The effects of UVL‐B and/or testosterone replacement therapy are compared in normal and castrated rats in order to determine whether testosterone is required for UVL‐B (280‐315 nm) stimulation of melanogenesis in the testosterone‐dependent epidermal melanocyte system of the scrotal skin of black Long Evans rats. Testosterone is not a prerequisite for UVL‐B stimulation of melanocytes as in both castrates and normal animals the melanocytes respond to UVL‐B by increases in size, length and number of dendrites (dendriticness), and tyrosinase activity (intensity of Dopa reaction).
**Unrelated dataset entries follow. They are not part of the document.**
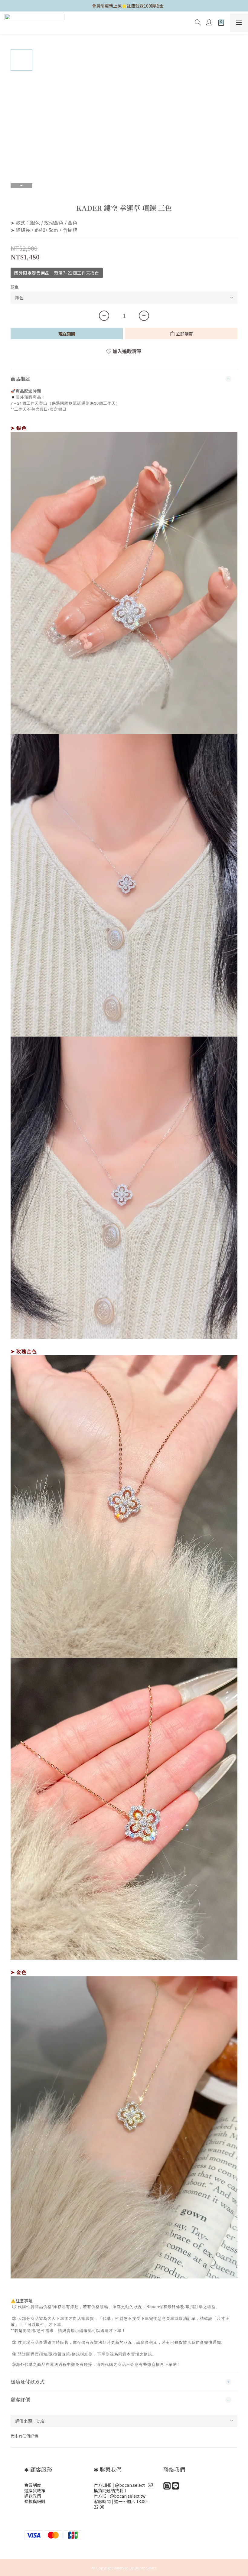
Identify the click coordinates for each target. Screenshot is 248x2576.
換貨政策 (36, 2490)
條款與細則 (34, 2501)
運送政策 (32, 2496)
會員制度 (32, 2485)
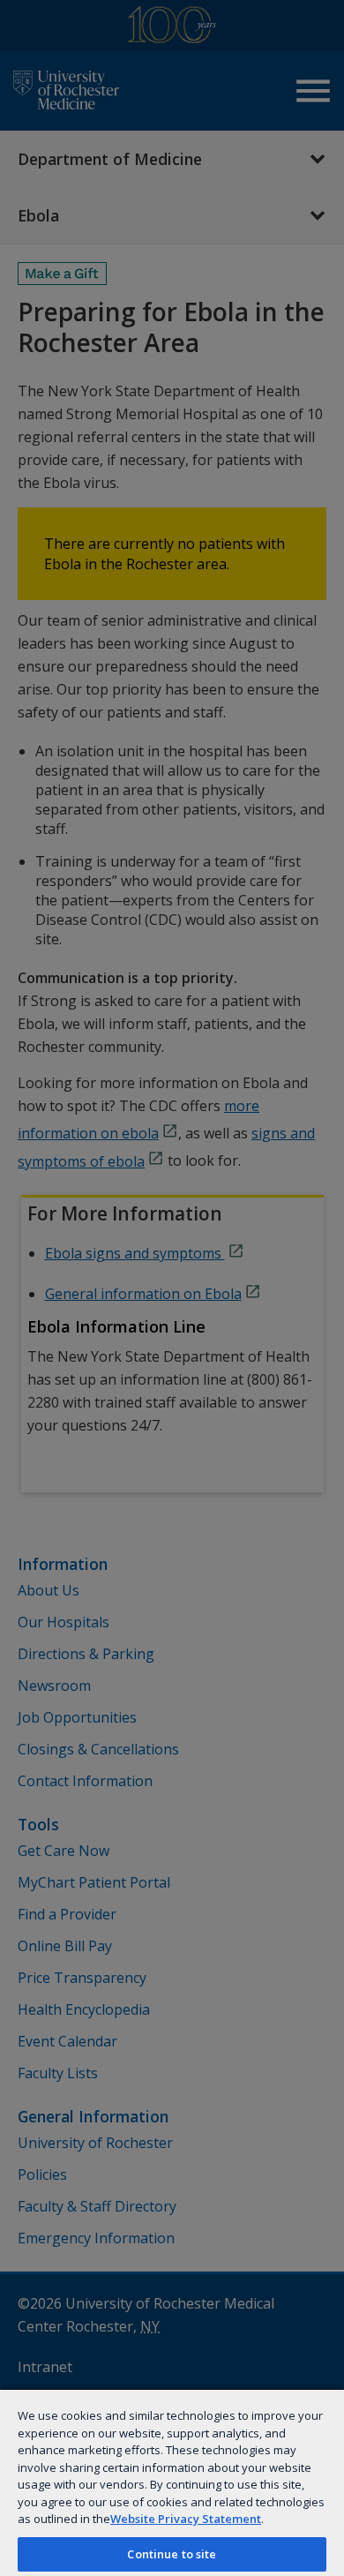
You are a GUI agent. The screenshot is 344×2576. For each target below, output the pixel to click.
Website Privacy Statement (185, 2519)
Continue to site (171, 2554)
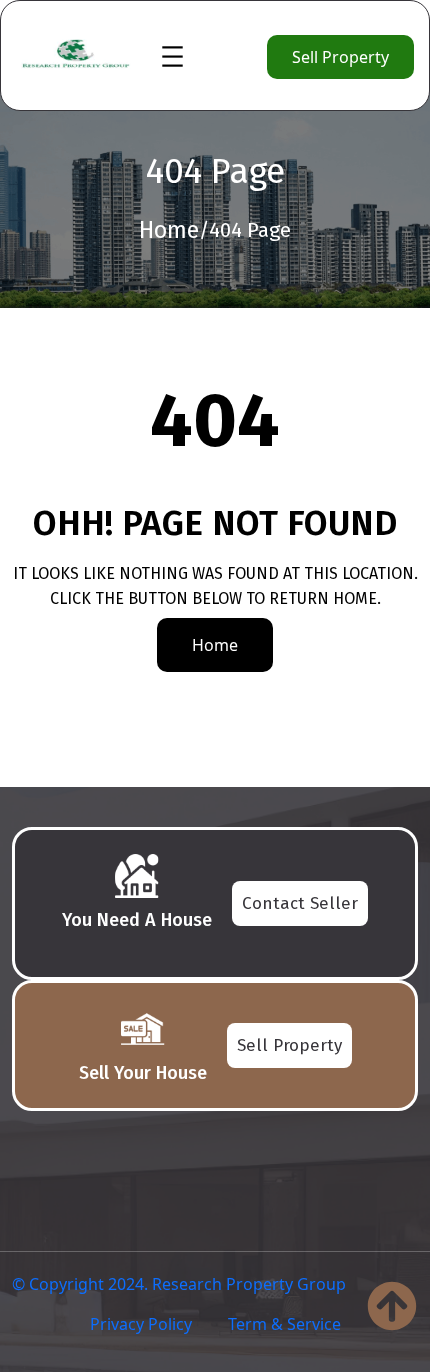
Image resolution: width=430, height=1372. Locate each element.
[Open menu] (172, 56)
Addition of testosterone to castrates does enhance the effects of UVL‐B. However, UVL‐B with or without testosterone cannot maintain normal melanogenesis in rats irradiated immediately after castration nor can it restore normal melanogenesis following long term castration. Both the amount of UVL energy/exposure and the number of exposures are important variables in stimulation of the epidermal melanocytes. Administration of a dose of UVL‐B to castrates in a single exposure is ineffective, while the same overall dose spread over several exposures increases the size and dendriticness of melanocytes. Testosterone and UVL‐B act synergistically in affecting melanogenesis although neither singly nor in combination are they able to fully restore normal melanogenesis.